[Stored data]
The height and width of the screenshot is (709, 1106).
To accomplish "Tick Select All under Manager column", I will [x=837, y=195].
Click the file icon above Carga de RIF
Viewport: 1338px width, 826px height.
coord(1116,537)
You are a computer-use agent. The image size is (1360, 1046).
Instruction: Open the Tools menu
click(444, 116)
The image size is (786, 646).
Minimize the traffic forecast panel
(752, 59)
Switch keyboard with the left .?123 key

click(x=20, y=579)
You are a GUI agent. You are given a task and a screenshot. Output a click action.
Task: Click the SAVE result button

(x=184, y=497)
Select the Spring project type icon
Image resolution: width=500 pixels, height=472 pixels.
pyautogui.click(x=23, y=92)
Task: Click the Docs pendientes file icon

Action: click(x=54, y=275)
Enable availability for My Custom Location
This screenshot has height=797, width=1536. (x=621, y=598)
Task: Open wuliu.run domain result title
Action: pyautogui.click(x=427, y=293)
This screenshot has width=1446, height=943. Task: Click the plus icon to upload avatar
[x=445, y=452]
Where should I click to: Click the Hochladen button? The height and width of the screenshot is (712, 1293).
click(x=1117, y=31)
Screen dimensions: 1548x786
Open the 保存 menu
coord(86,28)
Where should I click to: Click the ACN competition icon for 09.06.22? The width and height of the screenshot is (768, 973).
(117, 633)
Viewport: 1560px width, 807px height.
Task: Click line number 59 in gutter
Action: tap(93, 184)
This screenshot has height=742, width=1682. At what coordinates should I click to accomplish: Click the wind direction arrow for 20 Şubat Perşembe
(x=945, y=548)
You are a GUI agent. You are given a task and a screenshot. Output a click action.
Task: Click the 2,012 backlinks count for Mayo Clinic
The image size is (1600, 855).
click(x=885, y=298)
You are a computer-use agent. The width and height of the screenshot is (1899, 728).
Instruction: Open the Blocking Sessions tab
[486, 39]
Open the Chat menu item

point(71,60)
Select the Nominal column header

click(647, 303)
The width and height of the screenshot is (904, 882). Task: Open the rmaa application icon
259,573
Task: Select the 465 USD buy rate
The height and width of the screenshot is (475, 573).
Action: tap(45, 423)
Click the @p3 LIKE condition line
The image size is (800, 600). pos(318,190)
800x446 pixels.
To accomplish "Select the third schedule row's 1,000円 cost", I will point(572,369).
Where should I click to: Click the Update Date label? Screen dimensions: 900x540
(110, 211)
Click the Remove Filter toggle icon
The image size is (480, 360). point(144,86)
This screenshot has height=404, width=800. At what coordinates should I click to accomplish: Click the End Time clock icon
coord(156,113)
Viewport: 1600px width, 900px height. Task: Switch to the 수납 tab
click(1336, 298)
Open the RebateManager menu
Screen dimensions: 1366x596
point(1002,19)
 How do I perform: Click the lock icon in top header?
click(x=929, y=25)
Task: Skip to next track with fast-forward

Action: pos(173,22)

Assignment:
Give every entry again, character for character.

Response area:
The height and width of the screenshot is (709, 1106).
To accomplish "Tick Select All under Manager column", I will [x=837, y=195].
Click the file icon above Carga de RIF
Viewport: 1338px width, 826px height.
coord(1116,537)
You are a computer-use agent. The image size is (1360, 1046).
Instruction: Open the Tools menu
click(444, 116)
The image size is (786, 646).
Minimize the traffic forecast panel
(752, 59)
Switch keyboard with the left .?123 key

click(x=20, y=579)
You are a GUI agent. You are given a task and a screenshot. Output a click action.
Task: Click the SAVE result button

(x=184, y=497)
Select the Spring project type icon
Image resolution: width=500 pixels, height=472 pixels.
pyautogui.click(x=23, y=92)
Task: Click the Docs pendientes file icon

Action: click(x=54, y=275)
Enable availability for My Custom Location
This screenshot has height=797, width=1536. (x=621, y=598)
Task: Open wuliu.run domain result title
Action: pyautogui.click(x=427, y=293)
This screenshot has width=1446, height=943. Task: Click the plus icon to upload avatar
[x=445, y=452]
Where should I click to: Click the Hochladen button? The height and width of the screenshot is (712, 1293).
click(x=1117, y=31)
Screen dimensions: 1548x786
Open the 保存 menu
coord(86,28)
Where should I click to: Click the ACN competition icon for 09.06.22? The width and height of the screenshot is (768, 973).
(117, 633)
Viewport: 1560px width, 807px height.
Task: Click line number 59 in gutter
Action: tap(93, 184)
This screenshot has height=742, width=1682. At what coordinates should I click to accomplish: Click the wind direction arrow for 20 Şubat Perşembe
(x=945, y=548)
You are a GUI agent. You are given a task and a screenshot. Output a click action.
Task: Click the 2,012 backlinks count for Mayo Clinic
The image size is (1600, 855).
click(x=885, y=298)
You are a computer-use agent. The width and height of the screenshot is (1899, 728).
Instruction: Open the Blocking Sessions tab
[486, 39]
Open the Chat menu item

point(71,60)
Select the Nominal column header

click(647, 303)
The width and height of the screenshot is (904, 882). Task: Open the rmaa application icon
259,573
Task: Select the 465 USD buy rate
The height and width of the screenshot is (475, 573).
Action: tap(45, 423)
Click the @p3 LIKE condition line
The image size is (800, 600). pos(318,190)
800x446 pixels.
To accomplish "Select the third schedule row's 1,000円 cost", I will point(572,369).
Where should I click to: Click the Update Date label? Screen dimensions: 900x540
(110, 211)
Click the Remove Filter toggle icon
The image size is (480, 360). point(144,86)
This screenshot has height=404, width=800. At what coordinates should I click to accomplish: Click the End Time clock icon
coord(156,113)
Viewport: 1600px width, 900px height. Task: Switch to the 수납 tab
click(1336, 298)
Open the RebateManager menu
Screen dimensions: 1366x596
point(1002,19)
 How do I perform: Click the lock icon in top header?
click(x=929, y=25)
Task: Skip to next track with fast-forward

Action: pos(173,22)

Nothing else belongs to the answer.